In this blogpost we will discuss the changes related to customer consent, the legal/operational implications for credit card companies AND how credit card companies can solve for this.
Is this applicable to me?
This is applicable to you if:
- You are a Scheduled Bank (other than Payments Banks, State Co-operative Banks and District Central Co-operative Banks) or a Non-Banking Financial Company (NBFC) operating in India AND
- You want to issue credit cards OR Are already issuing credit cards
What are the operational implications of these changes for credit card companies?
Currently, a large number of existing credit card businesses rely heavily on internet/ mobile banking to capture the consent of the customer before issuing credit cards. This is to avoid physical correspondence. Physical correspondence of consent and documents is a logistics nightmare that delays credit card issuance and increases chances of customers dropping off - hobbling the growth of your credit card vertical
In the current digital process, “digital consent” by credit card companies is often obtained via a simple “checkbox” otherwise known as “click-wrap” - for authorizations as well as agreements.
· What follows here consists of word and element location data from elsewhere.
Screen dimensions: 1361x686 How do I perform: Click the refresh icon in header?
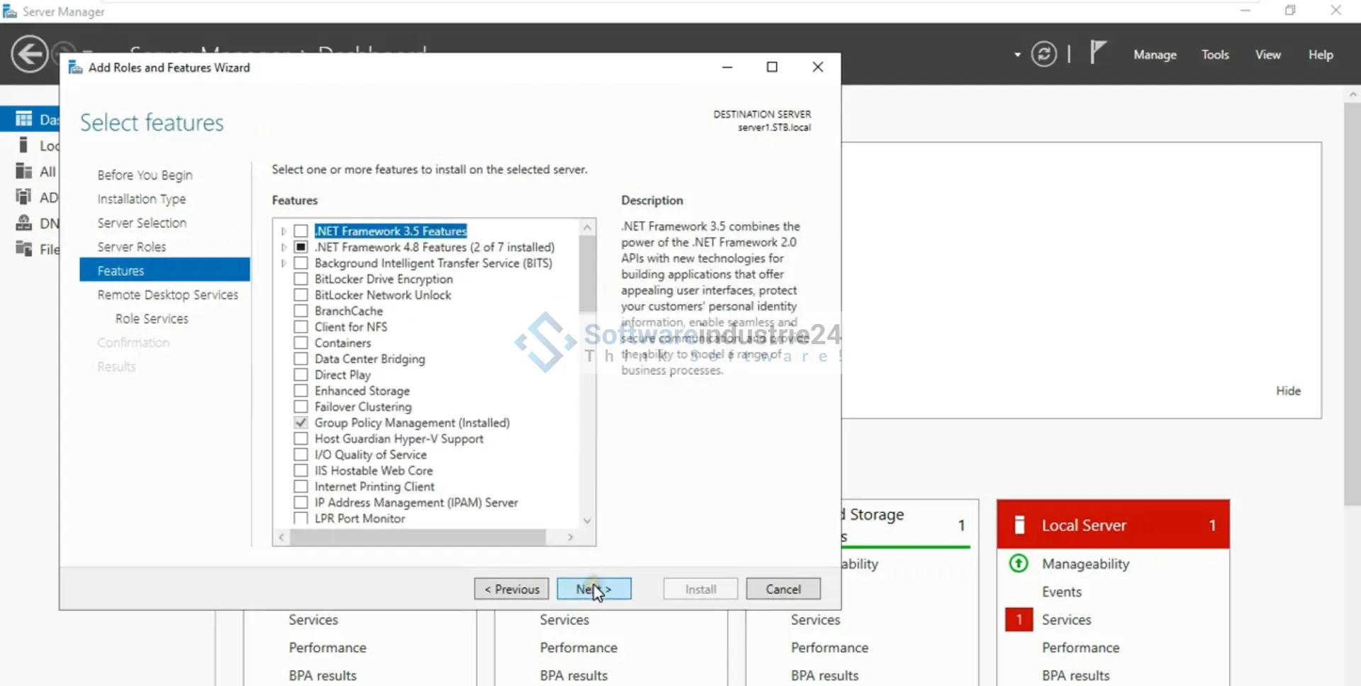click(x=1043, y=55)
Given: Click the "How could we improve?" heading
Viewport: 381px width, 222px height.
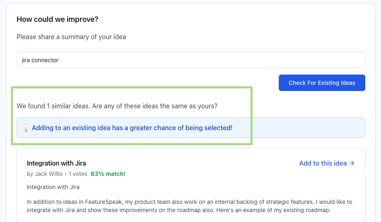Looking at the screenshot, I should (x=57, y=19).
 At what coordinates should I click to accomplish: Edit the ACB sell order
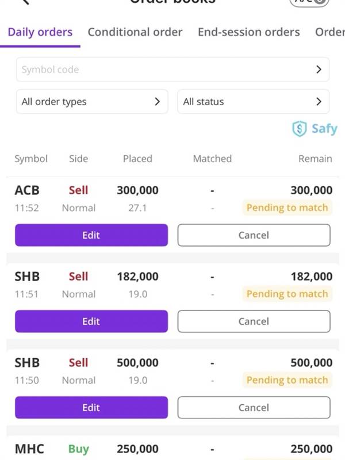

This process is no longer permitted in its current form under the new RBI regulations because two critical requirements:
- Multi-factor authenticated digital consent
- Signed agreement between customer and credit card issuer
What is multi-factor authenticated consent?
Under the new RBI Directions, credit card companies will need to take explicit consent from their customers for a slew of authorizations:
- customer acquisition and issuance of a card
- upgradation of card or enhancing credit limits
- breach of the sanctioned and advised credit limit to the cardholder
- issue of replacement card in lieu of a card blocked at the customer’s request
- any change in the terms and conditions of the issued card
- sharing of confidential information with third parties
- renewal of an existing card
- levying any charge that was not explicitly indicated to the cardholder at the time of issue of the card
- providing bills and statements of accounts through internet/mobile banking
- offering other products/ services along with the card
- for offering insurance cover to take care of the liabilities arising out of lost cards, card frauds, etc
- adjusting credit amount beyond a cut-off, one percent of the credit limit or ₹5000, whichever is lower, arising out of refund/failed/reversed transactions or similar transactions against the credit limit for which payment has already been made by the cardholder
Under the Directions, this explicit consent must either be obtained:
- Via written consent i.e physical mode
- Via digital consent that is backed by multi-factor authentication
If your credit card company is already using multi-factor authenticated digital consent for the above items - then you may not need to worry.
If your credit card company is using a simple click-wrap with single-factor authentication - then you will need to transform this into a multi-factor authenticated digital consent process from July 1.
What’s the signed agreement between the card issuer and card holder about?
In an effort to curb the practice of unsolicited credit cards, the Directions have a new requirement for agreements:
- The agreement between the card issuer and the card holder must be signed i.e the agreement must capture the signature of the customer.
- The copy of the signed agreement must be sent to the registered email ID OR postal address of the customers - based on their choice.
What has been left unsaid here in the regulations - but is quite clear from Indian stamping laws -is that this agreement will also need to be stamped.
Does the signed agreement requirement force me to have physical agreements?
No. Under the IT Act, you can execute documents via electronic signature instead of a physical signature.
When a document is required by law to be signed (as is the case here), then by virtue of Section 5 of the Information Technology Act, 2000, it can instead be signed electronically via IT Act compliant electronic signatures (read more about this in our Laws of eSign book).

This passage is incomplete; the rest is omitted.